Solan umutlarımıza yeniden can suyu vermenin, örselenmiş vicdani duygularımızı onarmanın tam vakti. Zor zamanlar, insanın kendini gözden geçirmesi zorunluluğunu da beraberinde getirir çoğu zaman. On yıllardır kirletilen ruh dünyalarımızı temizlemenin en iyi yollarından biri de edebiyata, yani gerçek edebiyata sığınmak. Bu düşüncelerin etkisiyle, savaş kuşağı Alman yazarların kapağı tozlanmış ama içi pırıl pırıl yapıtlarını kitaplığımın güneş gören raflarına dizdim yeniden. İlkin, Heinrich Böll'ün 'Denemeler'ini aldım elime. İnsan çabuk unutuyor; oysa ne çok notlar almışım sayfaların boş kıyıcığına! Sonra Brecht'in, Günter Eich'in şiir seçkilerinde gezindim. Ardından, gencecik yaşında yiten Wolfgang Borchert'in 'Kapıların Dışında' oyununun altını çizdiğim satırlarını hüzünlenerek yeniden okudum. Böyle sarsıcı bir oyunu, yirmi beş yaşında bir gencin yazdığına yine şaşıp kaldım. Derken, sıra Max Frisch'e geldi. Savaşın barut kokuları henüz dağılmamışken Zürih'te tuttuğu 'Günlükler'in bazı sayfalarına dalıp gitti gözlerim.

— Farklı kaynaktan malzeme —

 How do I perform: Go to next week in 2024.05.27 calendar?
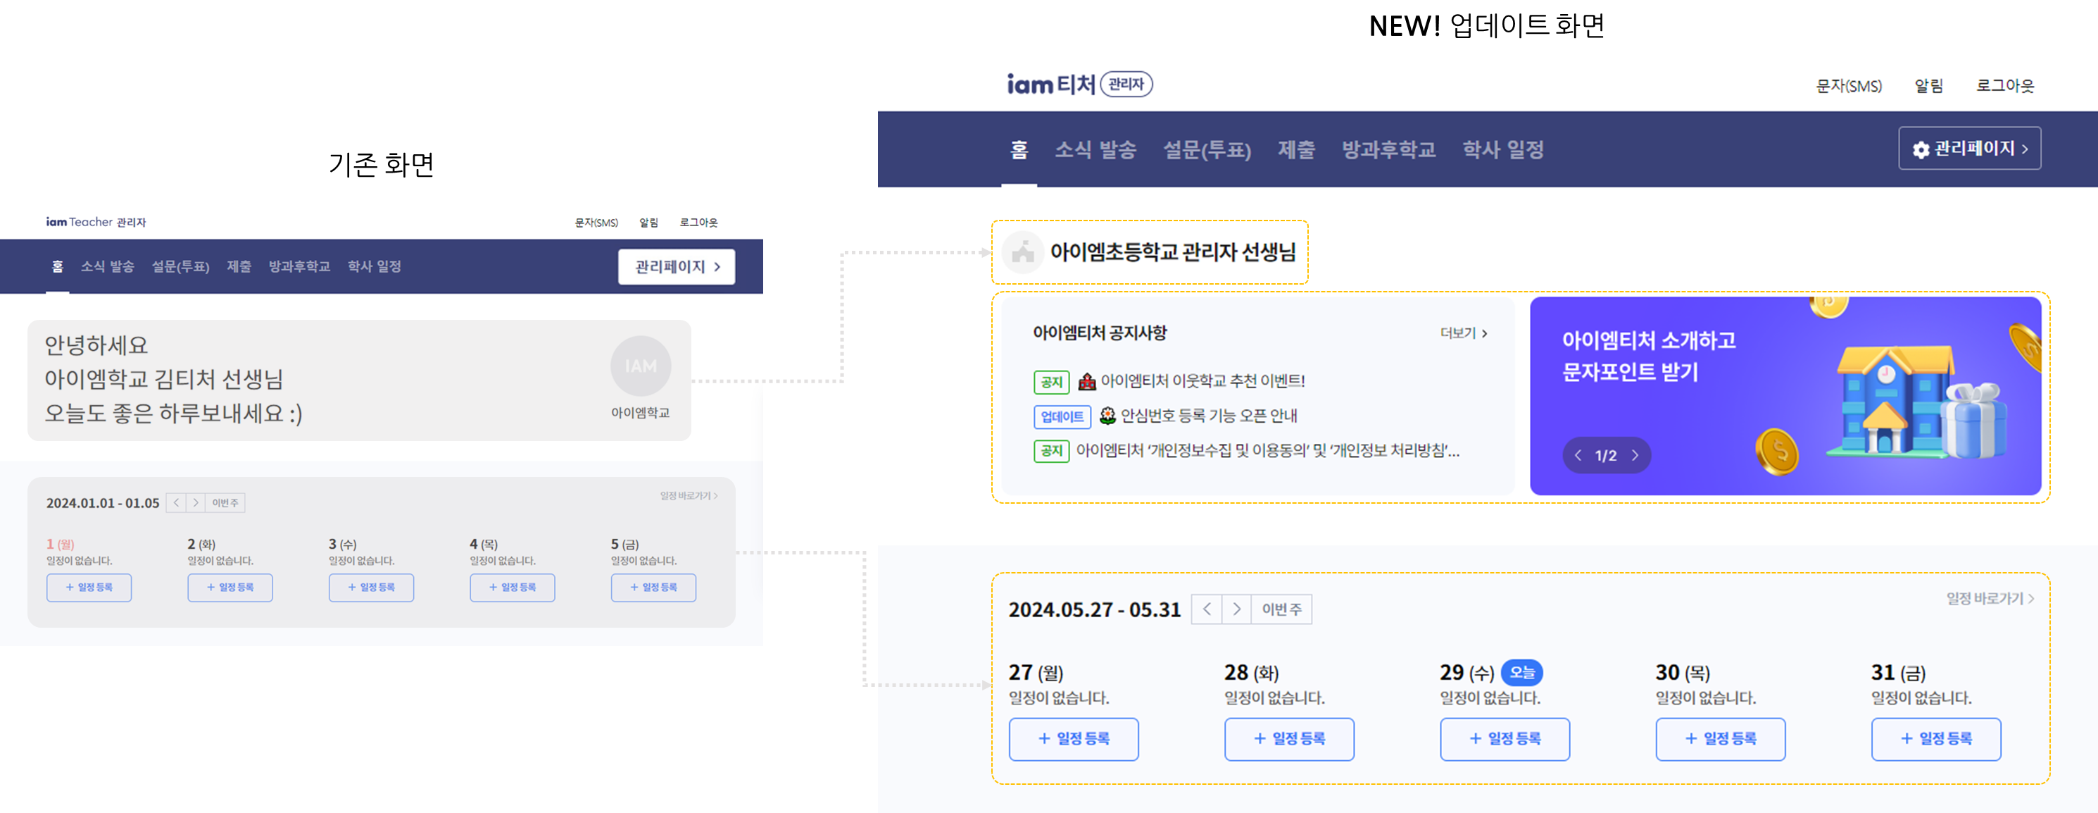point(1236,609)
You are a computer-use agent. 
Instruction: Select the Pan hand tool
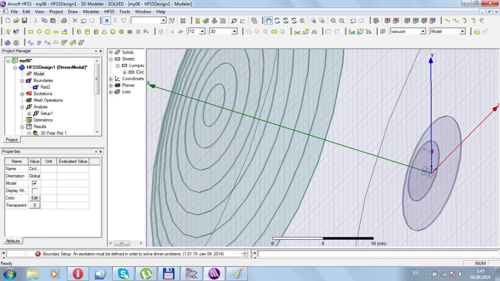[268, 21]
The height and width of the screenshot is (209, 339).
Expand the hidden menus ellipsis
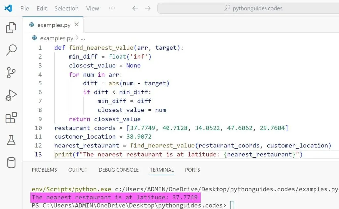pos(112,8)
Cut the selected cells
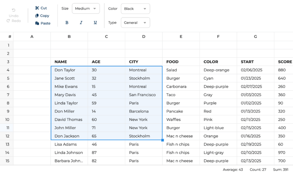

Her dönemde, insanın sığınacağı tek limanın yine insan yüreği olduğuna bir kez daha inandım. Sol yanında kocaman yürek taşıyan insanların yarattığı güzel bir dünyada yaşama arzum, Max Frisch'in güncesindeki bir bölümü okurken iyice pekişti:

“Zürih, 1946, Café de la Terasse *

Berlin'den birisi bildirdi: Bir düzine perişan tutsak, Rus askerin denetiminde bir sokaktan geçiyor. Muhtemelen uzak bir kamptan geliyorlar ve genç Rus asker onları bir yere çalışmaya, o zamanki deyimle 'istihdam' etmeye götürüyor. Herhangi bir yere, gelecekleriyle ilgili hiçbir şey bilmeden götürülüyorlar; her yerde rastlanan hayaletler onlar.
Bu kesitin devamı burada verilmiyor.